Friday 25 November 2011

Materialism

Look around you... look familiar? How much of the stuff around you is yours? Did you pay for most of it with the money you earned?
How would you feel without any of it? Say you planned to go on a vacation, one that lasts for the rest of your life. You're going to start all over again, so that you can purify yourself for life, and start anew. What would you bring with you? People have grown very attached to their belongings, and I for one feel like I couldn't live without them. When I look around and think "There's just too much!" I feel overwhelmed...
Now, when I go away from home for a few days, I'm fairly able to bring a reasonable sized suitcase, knowing that wherever I am, I will be provided with everything I need.
But there are some moments where I find myself just hating every material object I lay my eyes on. I picture myself living without the object and contemplate trashing it for eternity. But the idea of trashing a potentially useful object (it must have been useful at some point or else why would I have bought it and not gotten rid of it yet?) sickens me, as I think about the waste I would be responsible for. Wastefulness bothers me just as much as materialism. How ironic.

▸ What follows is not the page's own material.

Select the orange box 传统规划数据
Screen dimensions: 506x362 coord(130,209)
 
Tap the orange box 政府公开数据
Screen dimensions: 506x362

By that point, I subtly realize in my conscious mind how different both of these opinions are from each other, and I cannot come to a decision within my own mind. Torn in two directions, what do I do? The easiest thing to do, the only tie-breaker: the same thing I've always done. Why change my ways when what I am doing and have been doing seems to be working just fine and pleases everyone else? So I keep almost every material item I've ever owned.
But now I've just acted against my own previously-self-imposed philosophy. My habit of contradicting myself remains ever-present. I complain about the arbitrary rules of the English language, the failures of most political systems, the inefficiencies found in any or all aspects of life, opting instead for a new way of living life. (I am an aquarian after all.)
When will I be able to mix my binary opposite opinions? How will I become the catalyst for change I know I can be when I don't know exactly what is stopping me from changing?
Maybe this is what maturity means:
1. Deciding how you want to be.
2. Attempting to be that way.
3. Realizing either that you have changed or that you are not meant to change.
4. Finally, stopping trying to fix things, and living (whatever that means).
Hopefully, eventually I'll get through these steps. But there's a chance I never will.
Well, my first step will be to attempt to change my culture's addictive materialism. But before that I must see if I can bring myself to change my own hoarding tendencies.